Nach Solingen Grüne fordern "Zeitenwende im Inneren"
Nach dem Anschlag in Solingen fordern die Grünen einen innenpolitischen Kurswechsel. In einem Positionspapier, das dem ARD-Hauptstadtstudio exklusiv vorliegt, gehen sie Innenministerin Faeser scharf an.
Fraktionsvize Konstantin von Notz und Parlamentsgeschäftsführerin Irene Mihalic schlagen in einem Positionspapier vor, dass Bund und Länder ihre Zusammenarbeit in Sicherheitsfragen grundlegend neu ausrichten. Investitionen in die Sicherheit und die Wehrhaftigkeit des Rechtsstaats wurden nach ihrem Eindruck "sträflich vernachlässigt".
Grüne sehen Symboldebatten
Bei den Versäumnissen denken die beiden Grünen-Politiker auch an Bundesinnenministerin Nancy Faeser. Das Innenministerium verfolgt aus Sicht von Mihalic und von Notz eine "klassische, heute in weiten Teilen veraltete Sicherheitspolitik". Es verfange sich "viel zu sehr in Symboldebatten", statt auf die Defizite einzugehen.

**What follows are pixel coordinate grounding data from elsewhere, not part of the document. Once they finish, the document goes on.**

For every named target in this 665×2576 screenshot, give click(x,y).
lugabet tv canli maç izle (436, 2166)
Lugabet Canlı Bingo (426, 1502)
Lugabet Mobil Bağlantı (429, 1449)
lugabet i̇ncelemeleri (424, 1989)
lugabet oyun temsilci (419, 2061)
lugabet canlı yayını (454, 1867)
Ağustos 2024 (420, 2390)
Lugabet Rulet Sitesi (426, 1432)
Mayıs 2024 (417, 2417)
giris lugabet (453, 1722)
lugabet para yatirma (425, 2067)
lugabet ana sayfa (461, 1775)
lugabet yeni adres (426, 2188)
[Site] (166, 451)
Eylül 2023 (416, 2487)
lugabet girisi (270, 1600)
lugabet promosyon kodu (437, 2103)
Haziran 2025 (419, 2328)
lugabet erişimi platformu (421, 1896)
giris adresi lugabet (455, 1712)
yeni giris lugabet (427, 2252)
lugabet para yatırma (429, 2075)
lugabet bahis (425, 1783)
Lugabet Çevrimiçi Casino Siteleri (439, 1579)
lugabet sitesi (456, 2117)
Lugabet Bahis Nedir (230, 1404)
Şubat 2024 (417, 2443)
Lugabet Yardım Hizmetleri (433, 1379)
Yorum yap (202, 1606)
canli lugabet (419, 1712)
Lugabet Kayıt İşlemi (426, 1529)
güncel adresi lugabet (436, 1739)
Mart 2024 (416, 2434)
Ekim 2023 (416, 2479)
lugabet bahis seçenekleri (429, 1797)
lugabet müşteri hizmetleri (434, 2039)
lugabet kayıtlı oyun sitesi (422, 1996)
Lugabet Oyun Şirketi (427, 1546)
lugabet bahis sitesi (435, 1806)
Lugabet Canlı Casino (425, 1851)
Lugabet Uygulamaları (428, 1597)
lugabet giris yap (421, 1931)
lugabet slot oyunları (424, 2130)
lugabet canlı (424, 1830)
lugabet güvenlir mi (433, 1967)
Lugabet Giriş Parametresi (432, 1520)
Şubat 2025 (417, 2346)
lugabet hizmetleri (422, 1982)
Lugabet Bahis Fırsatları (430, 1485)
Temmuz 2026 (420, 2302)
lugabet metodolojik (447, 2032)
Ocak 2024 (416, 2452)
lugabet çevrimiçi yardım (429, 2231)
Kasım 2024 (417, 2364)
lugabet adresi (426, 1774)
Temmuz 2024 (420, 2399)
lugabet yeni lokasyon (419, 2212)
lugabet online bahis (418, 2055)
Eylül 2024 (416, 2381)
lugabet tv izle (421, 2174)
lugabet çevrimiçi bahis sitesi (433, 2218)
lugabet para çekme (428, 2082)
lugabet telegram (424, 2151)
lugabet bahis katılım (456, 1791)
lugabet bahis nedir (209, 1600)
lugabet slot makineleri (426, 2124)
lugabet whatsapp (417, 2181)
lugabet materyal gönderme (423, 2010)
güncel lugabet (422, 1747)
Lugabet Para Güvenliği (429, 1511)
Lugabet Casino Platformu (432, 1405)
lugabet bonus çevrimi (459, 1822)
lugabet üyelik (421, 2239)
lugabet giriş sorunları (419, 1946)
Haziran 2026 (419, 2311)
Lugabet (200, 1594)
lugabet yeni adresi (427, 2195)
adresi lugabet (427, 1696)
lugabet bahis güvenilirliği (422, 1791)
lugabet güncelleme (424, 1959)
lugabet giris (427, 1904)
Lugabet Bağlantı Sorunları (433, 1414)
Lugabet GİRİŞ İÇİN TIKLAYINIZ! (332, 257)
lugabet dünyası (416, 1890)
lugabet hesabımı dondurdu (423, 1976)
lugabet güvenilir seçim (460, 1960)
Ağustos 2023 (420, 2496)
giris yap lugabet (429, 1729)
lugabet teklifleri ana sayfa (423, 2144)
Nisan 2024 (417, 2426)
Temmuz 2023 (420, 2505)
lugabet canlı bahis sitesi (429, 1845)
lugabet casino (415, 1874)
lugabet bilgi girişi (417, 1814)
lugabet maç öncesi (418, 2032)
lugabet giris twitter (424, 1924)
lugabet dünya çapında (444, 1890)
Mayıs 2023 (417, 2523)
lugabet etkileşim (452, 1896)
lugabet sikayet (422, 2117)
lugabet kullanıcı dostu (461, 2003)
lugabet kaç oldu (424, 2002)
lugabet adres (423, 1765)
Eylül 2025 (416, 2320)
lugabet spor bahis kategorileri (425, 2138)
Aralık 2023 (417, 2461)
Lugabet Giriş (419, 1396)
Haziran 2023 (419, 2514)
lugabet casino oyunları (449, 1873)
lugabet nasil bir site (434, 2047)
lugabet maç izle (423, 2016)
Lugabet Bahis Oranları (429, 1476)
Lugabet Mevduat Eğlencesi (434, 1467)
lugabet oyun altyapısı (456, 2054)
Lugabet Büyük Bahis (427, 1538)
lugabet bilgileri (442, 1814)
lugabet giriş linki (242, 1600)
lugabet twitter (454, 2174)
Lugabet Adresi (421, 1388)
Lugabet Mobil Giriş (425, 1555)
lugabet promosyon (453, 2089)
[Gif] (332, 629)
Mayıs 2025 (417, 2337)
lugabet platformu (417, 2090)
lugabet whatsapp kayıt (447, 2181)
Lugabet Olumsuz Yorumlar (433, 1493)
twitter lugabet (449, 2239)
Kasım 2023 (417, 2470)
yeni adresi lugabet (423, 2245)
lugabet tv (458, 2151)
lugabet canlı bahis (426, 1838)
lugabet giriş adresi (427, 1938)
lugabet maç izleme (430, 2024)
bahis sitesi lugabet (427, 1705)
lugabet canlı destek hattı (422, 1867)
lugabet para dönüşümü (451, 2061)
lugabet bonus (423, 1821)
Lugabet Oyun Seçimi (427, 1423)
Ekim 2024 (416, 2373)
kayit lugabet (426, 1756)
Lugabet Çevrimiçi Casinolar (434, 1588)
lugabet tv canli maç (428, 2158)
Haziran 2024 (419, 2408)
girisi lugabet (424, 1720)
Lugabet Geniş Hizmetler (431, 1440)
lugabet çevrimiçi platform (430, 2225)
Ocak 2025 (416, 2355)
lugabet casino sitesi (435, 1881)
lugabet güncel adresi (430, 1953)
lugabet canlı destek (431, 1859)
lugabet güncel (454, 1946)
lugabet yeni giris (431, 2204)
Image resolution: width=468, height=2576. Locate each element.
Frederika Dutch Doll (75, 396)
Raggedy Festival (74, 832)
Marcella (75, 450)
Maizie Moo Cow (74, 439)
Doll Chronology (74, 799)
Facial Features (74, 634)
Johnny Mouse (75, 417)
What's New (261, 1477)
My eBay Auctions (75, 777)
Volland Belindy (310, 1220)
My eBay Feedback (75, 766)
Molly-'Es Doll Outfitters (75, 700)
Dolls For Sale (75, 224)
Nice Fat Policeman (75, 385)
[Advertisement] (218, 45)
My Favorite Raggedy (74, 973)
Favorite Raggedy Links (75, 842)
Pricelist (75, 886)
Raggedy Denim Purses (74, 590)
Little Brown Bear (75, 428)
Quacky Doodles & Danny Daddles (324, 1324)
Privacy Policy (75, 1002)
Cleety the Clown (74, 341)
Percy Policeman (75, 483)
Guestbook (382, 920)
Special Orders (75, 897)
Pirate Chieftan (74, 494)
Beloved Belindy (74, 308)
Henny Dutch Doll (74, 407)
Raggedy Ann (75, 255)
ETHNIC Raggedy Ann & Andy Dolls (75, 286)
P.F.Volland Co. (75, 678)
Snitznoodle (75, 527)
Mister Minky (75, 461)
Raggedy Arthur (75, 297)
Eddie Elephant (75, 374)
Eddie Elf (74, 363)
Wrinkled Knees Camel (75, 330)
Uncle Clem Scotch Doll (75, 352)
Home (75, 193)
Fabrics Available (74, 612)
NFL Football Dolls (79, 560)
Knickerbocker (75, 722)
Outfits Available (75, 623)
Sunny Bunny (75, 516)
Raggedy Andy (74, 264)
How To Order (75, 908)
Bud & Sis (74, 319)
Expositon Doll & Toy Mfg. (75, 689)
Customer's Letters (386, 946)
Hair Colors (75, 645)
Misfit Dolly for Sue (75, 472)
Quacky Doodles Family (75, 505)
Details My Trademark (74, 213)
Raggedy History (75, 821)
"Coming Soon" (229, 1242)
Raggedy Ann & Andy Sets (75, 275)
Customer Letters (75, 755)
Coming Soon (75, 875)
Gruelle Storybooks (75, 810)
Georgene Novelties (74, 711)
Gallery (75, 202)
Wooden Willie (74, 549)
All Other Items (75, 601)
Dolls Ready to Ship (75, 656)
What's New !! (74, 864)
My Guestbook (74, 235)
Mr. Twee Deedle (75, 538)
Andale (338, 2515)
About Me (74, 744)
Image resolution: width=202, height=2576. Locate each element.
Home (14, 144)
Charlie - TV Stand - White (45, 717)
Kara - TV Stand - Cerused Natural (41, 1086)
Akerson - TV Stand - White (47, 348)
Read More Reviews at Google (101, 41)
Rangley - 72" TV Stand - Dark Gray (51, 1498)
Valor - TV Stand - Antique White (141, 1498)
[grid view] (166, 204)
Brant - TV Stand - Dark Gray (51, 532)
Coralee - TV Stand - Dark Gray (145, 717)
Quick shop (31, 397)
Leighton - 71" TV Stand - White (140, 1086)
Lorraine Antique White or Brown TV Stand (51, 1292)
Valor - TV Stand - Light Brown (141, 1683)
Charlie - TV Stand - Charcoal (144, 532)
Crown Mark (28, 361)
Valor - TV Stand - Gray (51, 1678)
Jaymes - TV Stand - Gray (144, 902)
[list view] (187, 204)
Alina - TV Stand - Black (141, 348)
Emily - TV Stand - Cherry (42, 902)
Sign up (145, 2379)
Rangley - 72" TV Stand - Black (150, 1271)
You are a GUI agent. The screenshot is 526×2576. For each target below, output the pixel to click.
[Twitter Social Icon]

Doch mit der Kritik am Koalitionspartner nicht genug. Mihalic und von Notz kreiden den Innenministern in Bund und Ländern an, zu wenig für die Zusammenarbeit der unterschiedlichen Behörden zu tun: "Durch dieses Nichthandeln entstehen ineffektive und teils gefährliche Doppel- und Gar-nicht-Strukturen." Nötig seien auch Grundgesetzänderungen, die teils von der Union blockiert würden.
Mihalic und von Notz rufen zu einem Schulterschluss der demokratischen Parteien auf. Ohne CDU-Chef Friedrich Merz beim Namen zu nennen, werfen sie der Opposition vor, "wenig zielführende, allzu reflexhafte Diskussionen" nach schweren Straftaten zu führen. Für die sicherheitspolitischen Fehleinschätzungen in der Vergangenheit sind ihrer Meinung nach aber alle Fraktionen im Bundestag verantwortlich, die in Regierungsverantwortung waren.
Konsequente Abschiebungen
In ihrem Positionspapier sprechen sich die Grünen für konsequente Abschiebungen von nichtdeutschen Gefährdern aus. Bei Abschiebungen und Überstellungen in andere EU-Länder sei der Vollzug noch mit zu vielen Mängeln behaftet. "Bund und Länder müssen sich gemeinsam anschauen, wie aus der möglichen eine tatsächliche Abschiebung wird."
Mihalic und von Notz, der auch Vorsitzender des Parlamentarischen Kontrollgremiums ist, zeigen sich offen für ein schärferes Waffenrecht und mehr Befugnisse für die Sicherheitsbehörden - unter anderem verdeckte Ermittlungen in sozialen Netzwerken und einen besseren Austausch zwischen Polizei und Geheimdiensten.
Mehr Geld für Behörden und Integration
Die beiden Innenpolitiker schreiben: "Es ist an der Zeit, die 'Zeitenwende' auch im Inneren entschlossen umzusetzen." Zur Finanzierung schlagen sie eine Art Sondervermögen vor. Sie nennen es "Basisinvestition". Bund und Länder sollen nach Vorstellung der Grünen zusammen ermitteln, wie viel Geld für Personal und Technik der Sicherheitsbehörden nötig ist. Es brauche mehr Ressourcen in Ausländerbehörden, beim Bundesamt für Migration und Flüchtlinge, in der Justiz und für die Integration.
Mit ihrem Positionspapier bündeln Mihalic und von Notz auf zehn Seiten viele schon bekannte Positionen ihrer Partei. Immer wieder rufen sie zu einer besseren Zusammenarbeit auf zwischen den Behörden sowie zwischen Bund und Ländern. Damit setzen sie den Koalitionspartner SPD unter Druck. Und auch CDU und CSU, die in acht Bundesländern die Innenminister stellen.